Entrepreneurs are always talking about budgeting. A good budget is one of the keys to growth and success, yet no one really tell us how to budget.
In plain words, it is a necessary evil.
By definition a budget is a journal of how much money you are bringing into your business and most importantly, how you are spending your money.
What is the philosophy behind creating a budget? Think about it this way…Can you really make money without knowing how to spend money?
The key to a budget is to have some amount of positive cash flow at the end of the time period.
Many businesses have multiple budgets for multiple time periods; to cover all the bases, you can set up a monthly, quarterly, and yearly budget. Or to start off just have a monthly budget and you can compile your history and records to create that into a quarterly and yearly template.
If you still favor the way of the dark ages, by all means create your budget on paper. However, you can also use any computer spreadsheet software (e.g. Excel, Numbers) or any accounting software (e.g. Quicken, Microsoft Money).
Step One: Know Your Financial Goals
The first thing to note is that you should know what your financial goals are for your business, how you want to achieve them, and the monetary value they will require.
This will shape a better budget because you can recognize the amount of money you will need in the future to really grow your business to where you want it to go. This doesn’t have to be completely figured out or even set in stone. Your goals will change and your business activities will vary over time.
This is just a precautionary measure to ensure that your budgeting allocates for business ventures that can help grow you brand.
Step Two: Categorize your expenses.
Expenses fall under two categories: Fixed and variable expenses.
Fixed expenses are those that are relatively the same every month (mortgage, rent, utilities, bills, etc.); variable or flexible expenses can range drastically every month (fabric purchasing, showroom fees, event costs, etc.).
After these are categorized and listed, the numbers come into play. Your next three columns will show your “Budgeted” amount, actual amount, and the difference between the two.
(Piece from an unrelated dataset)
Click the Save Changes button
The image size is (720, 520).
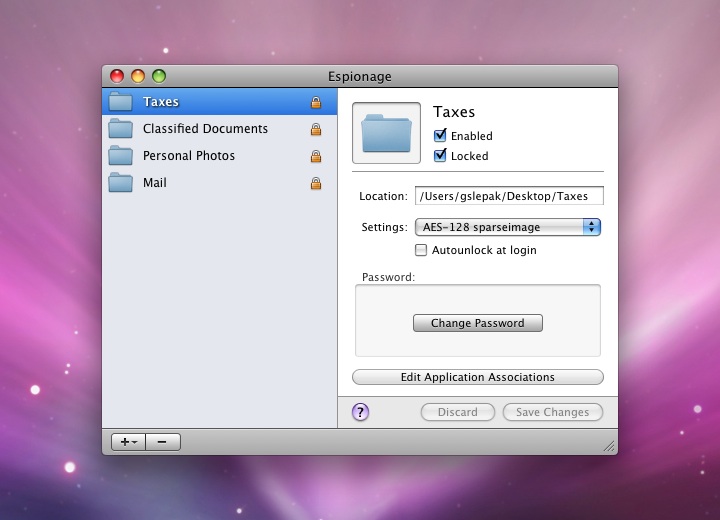[x=553, y=412]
To find out what your budgeted amount should be, you can research the costs linked to creating your own fashion line and take averages based on that information. Your actual amount is the amount you have spent on that category and the difference is the amount of dollar difference (or percentage) between the former two.
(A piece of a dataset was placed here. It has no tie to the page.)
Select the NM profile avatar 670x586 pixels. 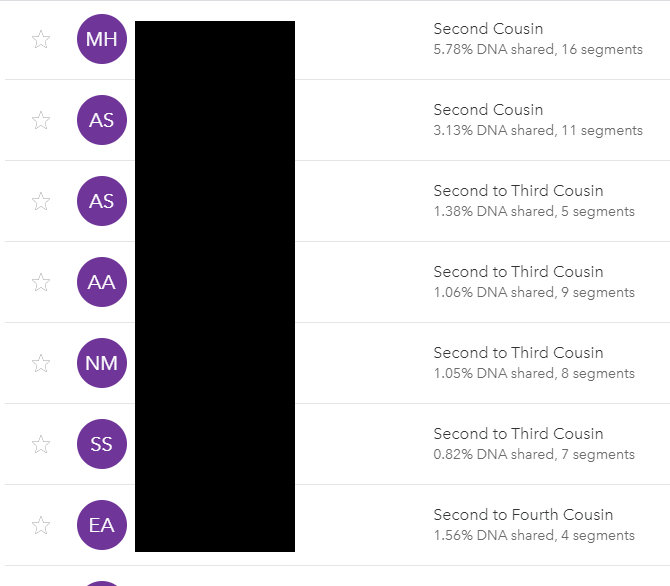101,363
If you want to get super technical, you can even add in your semi-variable costs that are tied to the volume of your business, such thing as telecommunications and advertising.
The reasoning behind your difference column is to help clarify any potential opportunities or problems in your budget.
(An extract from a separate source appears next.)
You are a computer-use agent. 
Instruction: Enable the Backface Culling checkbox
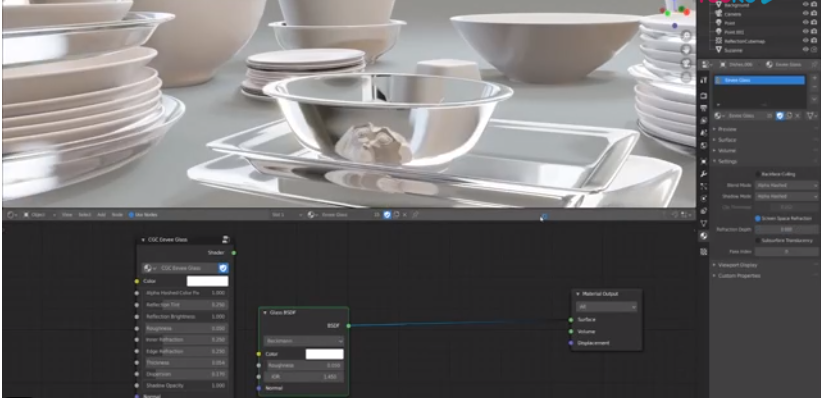click(x=758, y=174)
Once you can see and quantify the reasons for the differences between what you should be spending and what you have actually spent, you can work on making it better for next month. You never want to keep a stagnant budget, it can lead little growth in your business.
Step Three: Conquer your income.
Income will eventually lead to profit.
You will separate your income in the same way you categorized your expenses. The key here is that the bottom line of your budget requires a little math.
Your profit is your total income minus your total expenses. This will leave you with bottom line, your profit. This is where you can start allocating funds to BOTH savings and future business endeavors.
A savings column is important because you want to make sure you set aside some money in case of unforeseen circumstances (so you’re not reaching for the credit card), especially in an industry as fickle as fashion.
You will need a budget if you are applying for a loan and to evaluate your cash flow management. You want to be able to monitor how much money is coming in and out of your business. Are your customers taking too long to pay you? If you can identity where your cash flow gaps are, the sooner you can start making changes for greater cash inflows. And remember to keep your personal finances separate from your brand.
Having a budget will help you plan ahead for the growth of your fashion business. You will be able to make more educated decisions on whether any upcoming investments or opportunities are right for you or your brand.